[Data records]

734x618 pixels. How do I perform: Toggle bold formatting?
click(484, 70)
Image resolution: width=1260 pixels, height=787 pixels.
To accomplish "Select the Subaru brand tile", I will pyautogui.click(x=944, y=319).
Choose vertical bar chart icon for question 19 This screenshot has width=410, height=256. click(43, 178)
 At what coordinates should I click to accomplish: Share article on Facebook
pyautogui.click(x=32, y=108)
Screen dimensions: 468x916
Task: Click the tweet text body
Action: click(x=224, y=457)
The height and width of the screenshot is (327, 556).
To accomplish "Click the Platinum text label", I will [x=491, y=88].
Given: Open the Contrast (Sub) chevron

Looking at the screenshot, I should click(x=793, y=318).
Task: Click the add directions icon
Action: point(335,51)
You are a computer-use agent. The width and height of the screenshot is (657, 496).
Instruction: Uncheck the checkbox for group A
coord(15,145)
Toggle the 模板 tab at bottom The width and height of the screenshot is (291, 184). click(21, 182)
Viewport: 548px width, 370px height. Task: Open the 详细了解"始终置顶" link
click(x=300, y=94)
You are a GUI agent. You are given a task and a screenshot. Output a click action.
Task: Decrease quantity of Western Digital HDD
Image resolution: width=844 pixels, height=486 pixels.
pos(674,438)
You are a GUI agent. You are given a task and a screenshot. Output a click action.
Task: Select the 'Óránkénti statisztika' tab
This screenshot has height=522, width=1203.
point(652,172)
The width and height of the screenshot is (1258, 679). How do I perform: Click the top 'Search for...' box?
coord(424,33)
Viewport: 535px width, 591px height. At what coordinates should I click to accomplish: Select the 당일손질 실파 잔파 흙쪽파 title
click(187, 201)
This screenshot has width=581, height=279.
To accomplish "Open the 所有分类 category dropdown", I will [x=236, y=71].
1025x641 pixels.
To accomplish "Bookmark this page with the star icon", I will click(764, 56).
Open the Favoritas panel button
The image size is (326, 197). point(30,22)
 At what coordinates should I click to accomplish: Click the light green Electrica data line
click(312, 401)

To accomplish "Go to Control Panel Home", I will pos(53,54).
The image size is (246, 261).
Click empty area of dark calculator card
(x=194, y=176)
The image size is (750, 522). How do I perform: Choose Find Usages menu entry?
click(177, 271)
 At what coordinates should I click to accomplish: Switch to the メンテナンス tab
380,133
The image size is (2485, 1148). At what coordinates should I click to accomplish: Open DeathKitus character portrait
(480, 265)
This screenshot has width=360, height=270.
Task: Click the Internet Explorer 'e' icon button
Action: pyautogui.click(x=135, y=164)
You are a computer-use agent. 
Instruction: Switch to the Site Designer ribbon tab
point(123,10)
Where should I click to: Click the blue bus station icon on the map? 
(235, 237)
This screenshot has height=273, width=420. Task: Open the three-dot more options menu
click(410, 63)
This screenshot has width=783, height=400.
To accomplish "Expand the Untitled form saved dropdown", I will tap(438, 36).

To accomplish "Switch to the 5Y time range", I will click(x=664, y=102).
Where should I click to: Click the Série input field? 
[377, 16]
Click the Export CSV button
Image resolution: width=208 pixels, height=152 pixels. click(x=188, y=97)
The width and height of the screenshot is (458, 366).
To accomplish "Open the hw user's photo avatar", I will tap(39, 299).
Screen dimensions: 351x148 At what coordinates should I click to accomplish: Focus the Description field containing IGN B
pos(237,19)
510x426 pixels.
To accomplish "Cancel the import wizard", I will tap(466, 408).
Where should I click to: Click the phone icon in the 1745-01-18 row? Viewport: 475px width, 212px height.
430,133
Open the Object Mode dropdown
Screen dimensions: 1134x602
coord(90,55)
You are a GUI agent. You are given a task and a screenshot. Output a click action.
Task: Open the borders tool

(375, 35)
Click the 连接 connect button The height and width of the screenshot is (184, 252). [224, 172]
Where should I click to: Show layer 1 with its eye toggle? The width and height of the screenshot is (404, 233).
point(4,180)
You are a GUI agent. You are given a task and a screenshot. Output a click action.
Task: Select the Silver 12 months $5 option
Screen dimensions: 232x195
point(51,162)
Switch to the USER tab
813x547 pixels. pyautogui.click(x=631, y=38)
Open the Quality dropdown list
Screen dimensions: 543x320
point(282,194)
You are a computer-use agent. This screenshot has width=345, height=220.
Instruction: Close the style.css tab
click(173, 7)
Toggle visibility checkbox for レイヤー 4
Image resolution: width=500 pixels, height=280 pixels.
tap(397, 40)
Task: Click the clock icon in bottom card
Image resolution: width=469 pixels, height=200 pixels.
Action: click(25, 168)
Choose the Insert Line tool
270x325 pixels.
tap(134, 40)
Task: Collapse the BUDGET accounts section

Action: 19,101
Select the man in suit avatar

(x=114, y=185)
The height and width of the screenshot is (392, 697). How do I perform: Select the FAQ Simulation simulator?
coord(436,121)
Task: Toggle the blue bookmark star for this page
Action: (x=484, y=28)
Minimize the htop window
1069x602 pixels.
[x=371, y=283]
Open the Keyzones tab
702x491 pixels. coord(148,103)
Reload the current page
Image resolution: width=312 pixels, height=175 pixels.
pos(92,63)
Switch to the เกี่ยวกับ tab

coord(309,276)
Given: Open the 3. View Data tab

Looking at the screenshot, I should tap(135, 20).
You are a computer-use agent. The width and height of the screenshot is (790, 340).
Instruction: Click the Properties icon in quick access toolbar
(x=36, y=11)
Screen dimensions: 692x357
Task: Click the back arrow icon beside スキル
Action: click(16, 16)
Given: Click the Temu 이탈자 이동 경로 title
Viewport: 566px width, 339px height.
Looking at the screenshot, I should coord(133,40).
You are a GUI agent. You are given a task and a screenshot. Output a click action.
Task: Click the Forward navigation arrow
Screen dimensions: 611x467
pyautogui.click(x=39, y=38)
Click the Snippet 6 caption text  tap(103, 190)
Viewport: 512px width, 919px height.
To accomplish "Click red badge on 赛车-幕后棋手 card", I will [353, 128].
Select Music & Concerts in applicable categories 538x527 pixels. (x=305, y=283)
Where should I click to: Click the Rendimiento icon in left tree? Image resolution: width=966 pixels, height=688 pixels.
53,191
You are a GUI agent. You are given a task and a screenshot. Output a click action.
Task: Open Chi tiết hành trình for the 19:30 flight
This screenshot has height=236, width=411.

◆ WORK TO COMPLETE ◆
From the entries above, pull out each line that includes "bottom".

◆ SOLUTION FOR THIS EXERCISE ◆
Toggle the 模板 tab at bottom The width and height of the screenshot is (291, 184). click(21, 182)
Task: Click the clock icon in bottom card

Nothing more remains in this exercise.